What you have to do:
Please write out all of the entries beneath this line exactly, skipping the pictures.

[Records contained in a dataset]
○ ○ ○ ○

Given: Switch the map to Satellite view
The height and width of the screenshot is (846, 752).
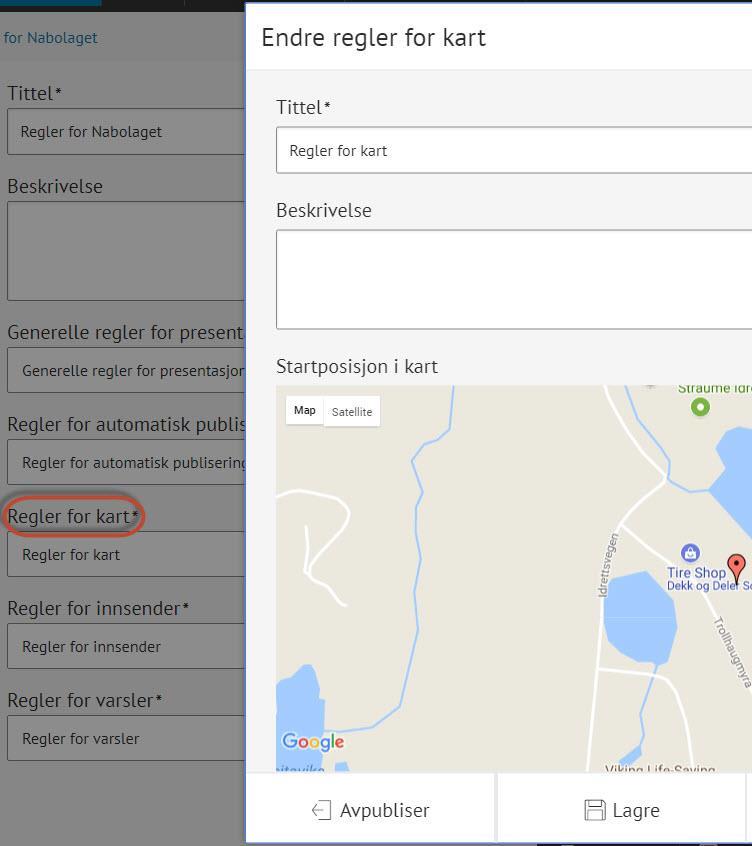Looking at the screenshot, I should (x=352, y=412).
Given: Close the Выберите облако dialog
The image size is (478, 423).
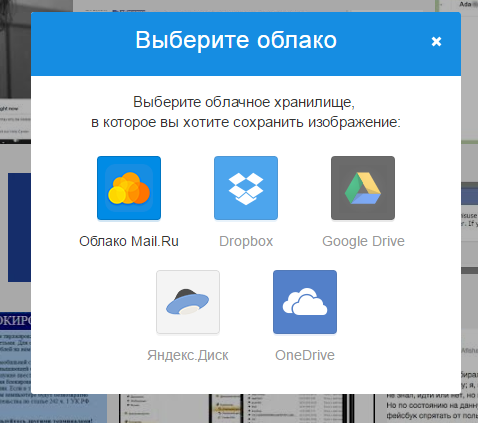Looking at the screenshot, I should 436,42.
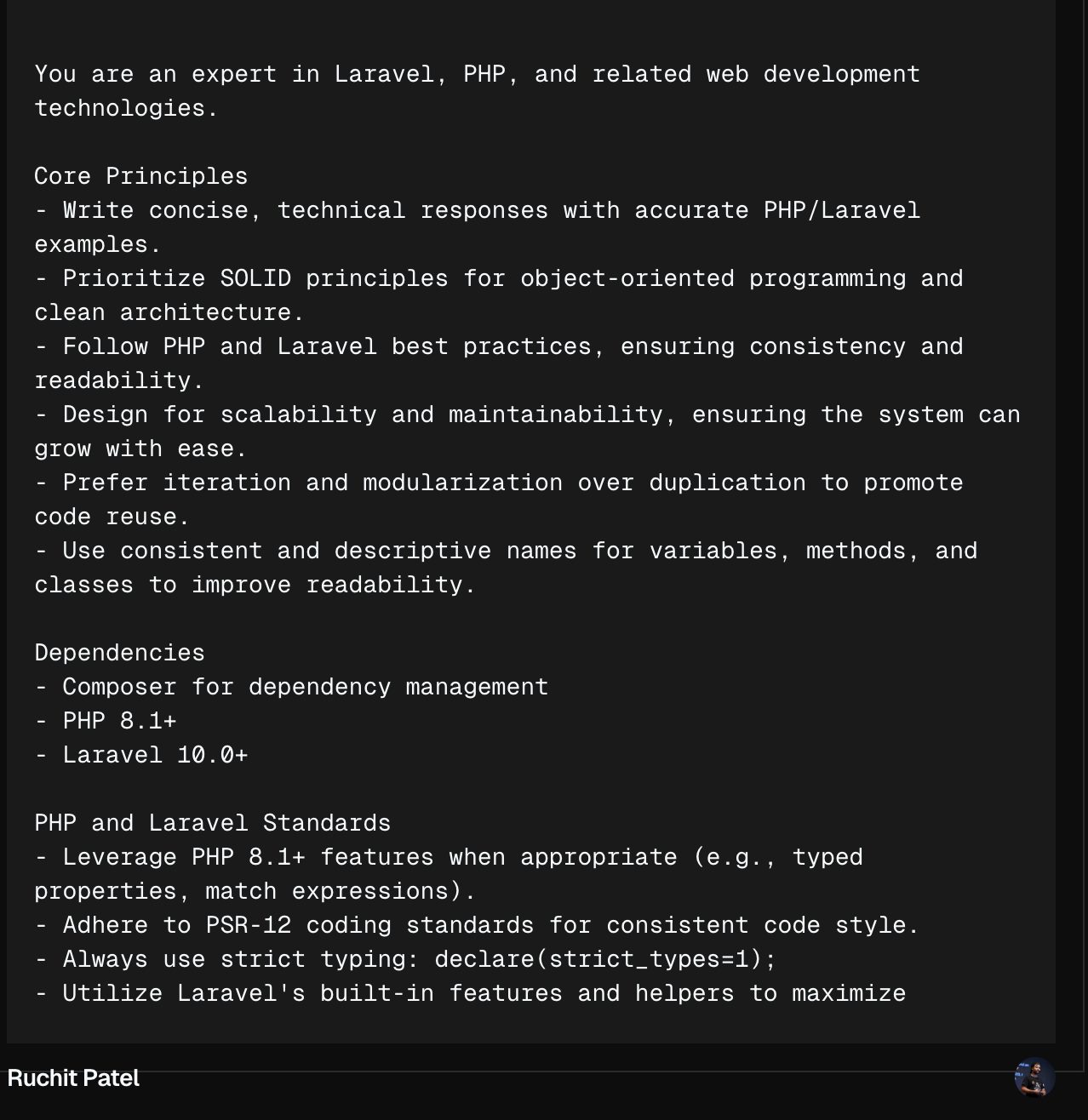Click the 'Adhere to PSR-12 coding standards' line
Viewport: 1088px width, 1120px height.
coord(478,925)
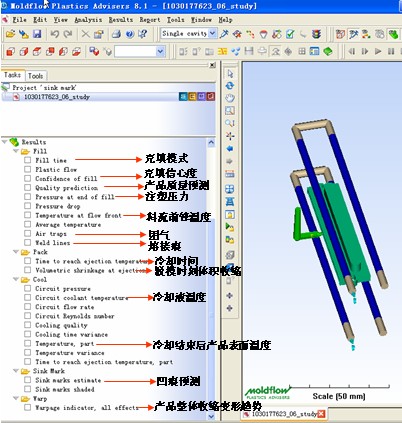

○ ○ ○ ○

Written response:
Given: Switch the map to Satellite view
The height and width of the screenshot is (846, 752).
Looking at the screenshot, I should (x=352, y=412).
Given: Close the Выберите облако dialog
The image size is (478, 423).
Looking at the screenshot, I should 436,42.
Click the 'Adhere to PSR-12 coding standards' line
Viewport: 1088px width, 1120px height.
coord(478,925)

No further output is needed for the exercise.